手続きを経ることで自己破産することができますが、自己破産の理由がギャンブルであるなどの、「免責不許可事由」である場合は、免責手続において、債務の全部もしくは一部が残ってしまいます。自己破産の最大の目的は「債務の免責」であるため、自己破産できても免責されなければ、あまり意味がありません。
そのため、自己破産を行う前に、免責不許可事由に該当しないか、自身の債務状況を確認しておく必要があります。
なお、管財人への報酬は債務者が支払うことになるため、注意が必要です。
また、破産をすると財産を差し押さえられるということはよく知られていますが、実際には、99万円を超えない現金や生活に必要な家財道具など、生活の再スタートに必要な財産は残すことができます。したがって管財事件となるのは、それよりも多くの財産がある場合です。 -
(2)同時廃止事件
同時廃止は、破産手続きを進めるうえで必要な、破産管財人の報酬などの経費を払うことができないほど、債務者の財産が少ない状況である場合に行われる方法です。
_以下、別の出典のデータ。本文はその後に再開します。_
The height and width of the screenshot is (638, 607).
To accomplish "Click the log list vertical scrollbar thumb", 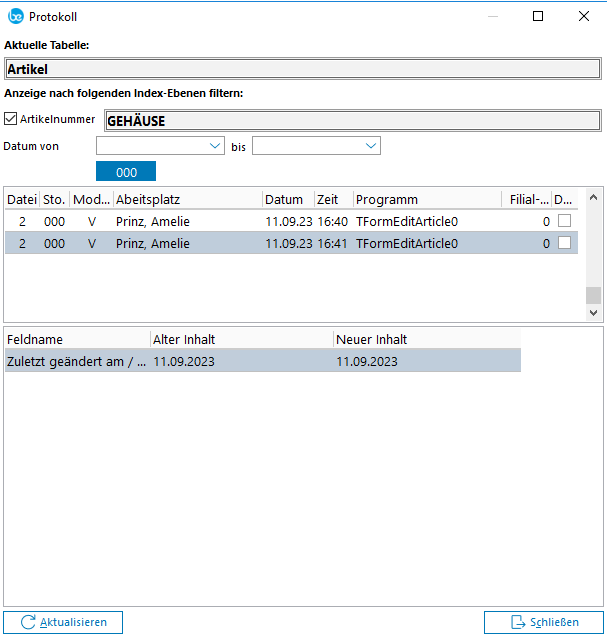I will coord(593,295).
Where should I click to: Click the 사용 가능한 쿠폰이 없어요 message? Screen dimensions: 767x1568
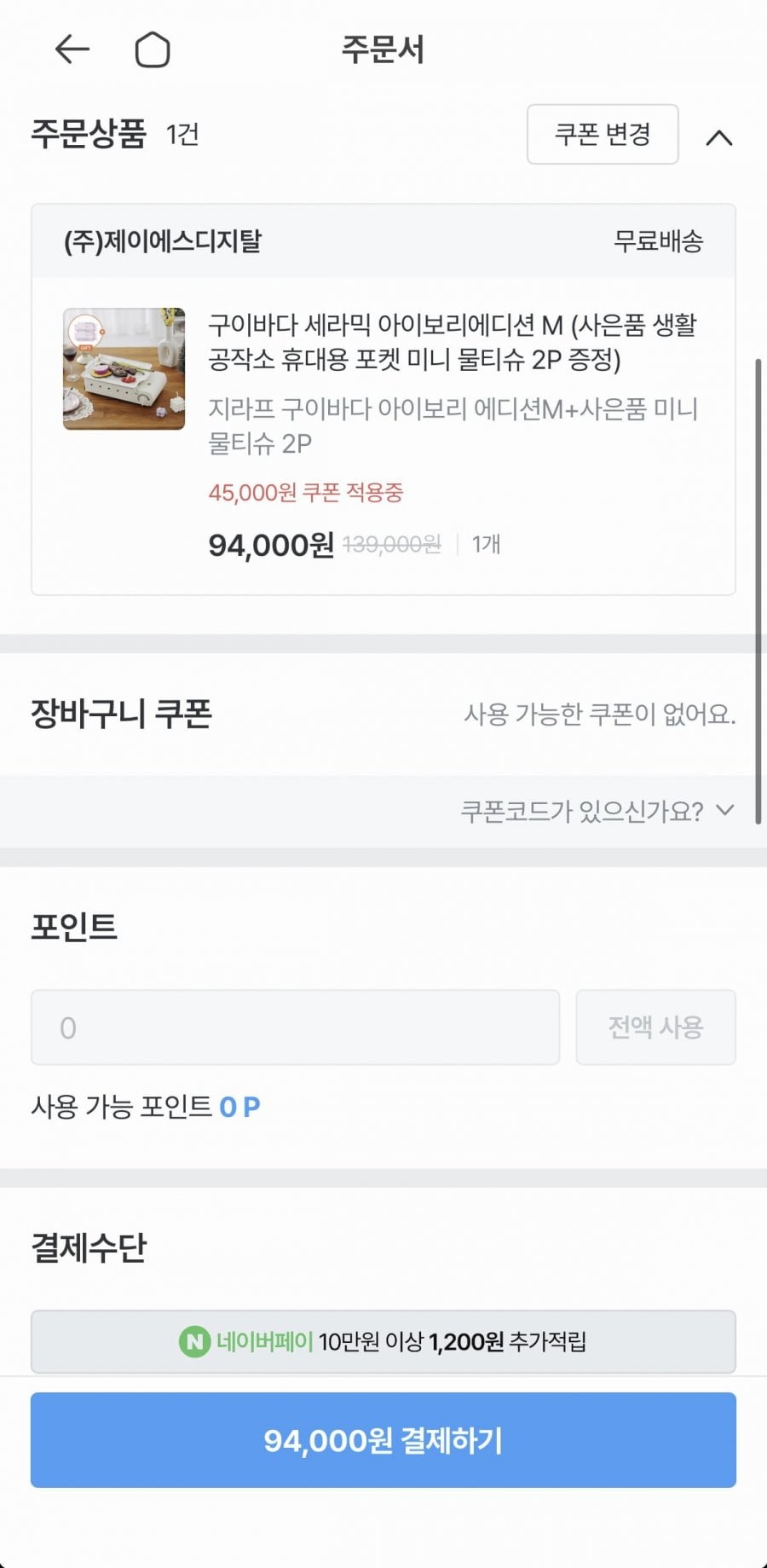[x=599, y=714]

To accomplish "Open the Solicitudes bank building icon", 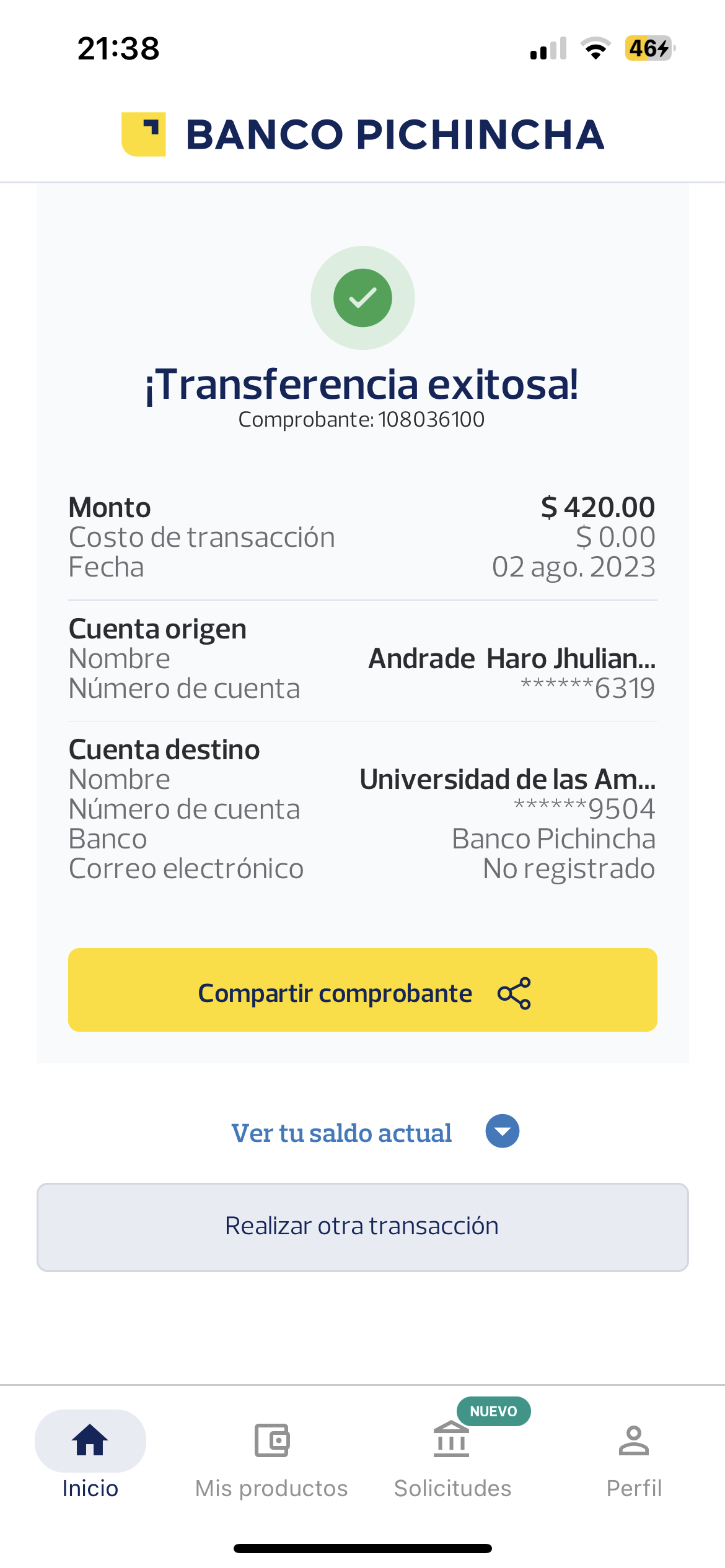I will [451, 1440].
破産手続きの開始決定と同時に破産手続きが廃止されます。廃止とは、弁済の終了という意味で、同時廃止の場合は、返済に使用できる財産が残っていないため、その場で弁済が終了します。
その後、免責手続が行われ、残っている債務が免責されるかどうか、判断されることになります。 -
(3)自己破産の他にはどのような債務整理があるか
自己破産は債務整理のひとつですが、他の債務整理では生活の再建が難しいとき、最終手段として用いられる傾向にあります。
債務整理には、自己破産の他に、個人再生や和解による任意整理が存在しています。
個人再生は個人で行う民事再生で債務の元本を減額してもらったうえで、残った債務を分割して支払う方法です。自己破産と異なり返済可能性があることが条件で、家や車を残せるメリットがあります。
任意整理は裁判を用いず、債務者と債権者の契約で利息の免除や支払い期間の延長といった合意が行われる方法です。任意整理をする場合の支払い期間の目安は3年となっています。
2、自己破産したことは誰かにバレるか?
経営者が破産、芸能人が破産というニュースが出ると、「自分も自己破産がバレると周りからの評価が変わってしまうのではないか」「将来に悪影響があるかもしれない」と思ってしまいますよね。
実のところ、自己破産をしたからといってすぐにバレることはまずありません。これは他の民事手続きをした場合も同様です。
今回は、ケース別に、バレる可能性の有無を見ていきましょう。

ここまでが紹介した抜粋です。